Gel tabii, eksik kalmıştın.

 İlk yazıda Full House (Bizim Ev) dizisinin yıllar sonra tekrar diriltileceğinden bahsetmiştim. Mürekkep kuruduktan sonra FOX Married with Children’ı (Evli ve Çocuklu) canlandırmaya karar verdi. Eğer onayını alabilirse karşımıza Bud Bundy üzerine kurulu bir dizi getirme planları var.Niye böyle şeylere kalkıştıklarını insan merak etmiyor değil gerçekten.

 Bir de bunun üstüne NBC kanalı için Problem Çocuk filminin Scot Armstrong elinden TV’ye geçirilmesi fikri var. Diziyi yazacak adamın TV’ye yaptığı üç dizide şimdilik ikinci sezonlarını görmüş değil, bu da detay olsun. Ayrıca Mark Wahlberg adlı oyuncu abimiz Shooter (2007) adlı filmini TNT’ye dizi olarak getirme planları içinde…
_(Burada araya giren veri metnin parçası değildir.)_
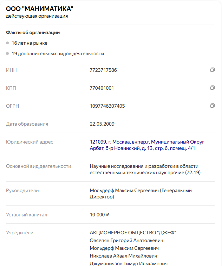Screen dimensions: 222x266
Task: Click the ООО "МАНИМАТИКА" organization title
Action: click(40, 8)
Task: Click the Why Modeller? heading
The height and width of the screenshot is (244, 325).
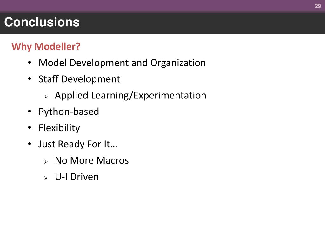Action: [46, 46]
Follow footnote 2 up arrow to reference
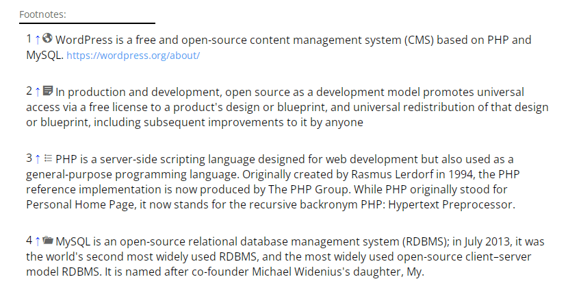The height and width of the screenshot is (288, 568). click(x=38, y=92)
Peki, hiç mi ‘normal’ bir şey olmuyor? Oluyor. Ünlü yönetmen Lars Von Trier yıllar sonra The House That Jack Built adlı projeyle televizyona geri dönüyor. İçeriğiyle ilgili henüz açıklama yok ama denilene göre 2016’da karşımıza gelecek bir proje olacakmış. Olsun tabii.

Nur topu gibi bir dizi oyuncumuz oldu.

 HBO’nun ilk sezonuyla kendisine birçok kişiyi hayran bırakan dizisi True Detective’in ikinci sezonunun kadrosu da yavaş yavaş resmileşmeye başladı. Colin Farrel dizinin ikinci sezonunda yer alacağını doğrulayıp “Sekiz bölüm olacak ve çekimler toplamda dört-beş ayı kapsayacak,” açıklamasında bulunmuş. Aslında o dâhil birçok kişinin dedikodusu döndü/dönüyor; hatta IMDB’ye baksanız ‘rumored’ statüsünde birkaç oyuncuyu dâhil de etmişler ama ilk resmi açıklama Farrel’inki oldu.
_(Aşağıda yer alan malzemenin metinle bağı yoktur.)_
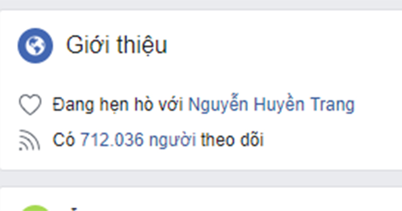402x211 pixels.
Task: Click the blue globe icon beside Giới thiệu
Action: pyautogui.click(x=35, y=46)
Sanırım bir ara TV-sinema geçişlerine veya örneklerine, nedenlerine bir eğilmek lazım ya, bu iş maden bulmaya döndü…



 Bu tarz gündeme bir tane de magazin haberi ekleyeyim diyorum:

Netflix’in sevgili dizisi Orange is the New Black’in yazarlarından Lauren Morelli, kocasından ayrılıp dizinin Poussey’i aktris Samira Wiley ile sevgili olmuş. Haber TMZ’de çıktıktan sonra da eski koca Steve Basilone “Bazı günler kendinizi dünyanın zirvesinde hissedersiniz, sanki hiçbir şey sizi durduramazmış gibi. Bazen de TMZ’desinizdir,” şeklinde tepki vermiş. Ne kadar şirin değil mi ama? Orange is the Black de güzel dizi bu arada.